------ MATERIAL TO PROCESS

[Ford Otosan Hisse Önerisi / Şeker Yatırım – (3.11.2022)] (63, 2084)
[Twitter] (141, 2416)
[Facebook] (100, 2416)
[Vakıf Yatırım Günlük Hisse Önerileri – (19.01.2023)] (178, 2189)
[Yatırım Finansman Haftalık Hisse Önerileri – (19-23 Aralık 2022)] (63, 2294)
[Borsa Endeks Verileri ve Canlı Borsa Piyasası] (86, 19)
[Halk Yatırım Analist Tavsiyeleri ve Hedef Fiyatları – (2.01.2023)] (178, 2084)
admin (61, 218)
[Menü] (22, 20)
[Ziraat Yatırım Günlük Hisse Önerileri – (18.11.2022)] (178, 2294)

------------

WHAT IS NEEDED:
Search the lines above for the string "Yatırım" and copy each line that has it.

YOUR SOLUTION:
[Ford Otosan Hisse Önerisi / Şeker Yatırım – (3.11.2022)] (63, 2084)
[Vakıf Yatırım Günlük Hisse Önerileri – (19.01.2023)] (178, 2189)
[Yatırım Finansman Haftalık Hisse Önerileri – (19-23 Aralık 2022)] (63, 2294)
[Halk Yatırım Analist Tavsiyeleri ve Hedef Fiyatları – (2.01.2023)] (178, 2084)
[Ziraat Yatırım Günlük Hisse Önerileri – (18.11.2022)] (178, 2294)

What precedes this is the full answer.